Borrowing is at the core of the budget for 2009-10. The government’s debt manager, the Reserve Bank of India (RBI), has managed with finesse the humungous offering of the Centre’s and states’ IOUs — a third more than in 2008-09, which, in turn, was a staggering two-and-a-half times the money raised the year before.
The RBI is on track to raise Rs 2,65,911 crore by September, leaving a fourth of the government’s borrowing schedule, or Rs 98,000 crore, for the remaining six months of the fiscal year. The front-loaded calendar merits itself on two counts. One, it bundles heavy government borrowing into quarters when demand for corporate credit is low. Two, this feeds fiscal expansion without raising interest rates.

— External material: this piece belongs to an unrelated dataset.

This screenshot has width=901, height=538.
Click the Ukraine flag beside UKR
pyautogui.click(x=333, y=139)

On both counts, it appears, the easy bit is over. In its latest monetary policy review in July, the RBI signalled that its expansionary cycle had ended after nine months of aggressive cuts that halved short-term interest rates charged from banks. And now banks, which buy the lion’s share of government paper, are protesting they have breached the limit of gilts they can hold without taking exposure to losses from hardening interest rates. The appetite for lending to the government — which last quarter fetched Indian banks a stunning 62 per cent growth in net profits mainly through treasury operations — appears to be cooling off. The financial market, by and large, expects interest rates will begin to climb from next January although the spectre of drought may stay the RBI’s hand for a bit.
This highlights the conflict of interest inherent in the central bank’s most immediate concerns: arranging cheap funds for its principal client, pursuing a counter-cyclical monetary policy and regulating the banking industry.

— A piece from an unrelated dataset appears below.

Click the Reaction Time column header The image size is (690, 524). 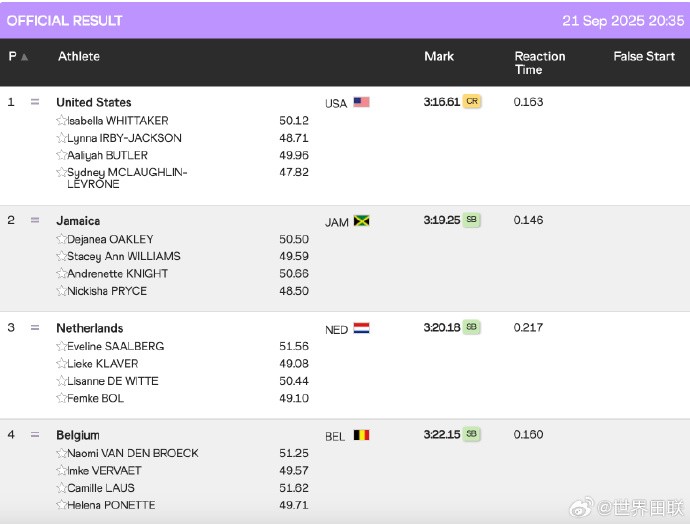[x=539, y=63]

If the RBI wants banks to lend more money to the government, it faces pressure to raise the threshold of their risk-free gilt holdings or continue with an easy money policy. And if it wants to pop the incipient food-price bubble it needs to raise interest rates. The roles of debt manager, monetary policy formulator and banking regulator are clearly defined — and often contradictory. Debate on splitting the RBI’s job in three has dragged on despite evidence from the West that trifurcation is the way out. The current confluence of events could be a good time as any to get on with the process.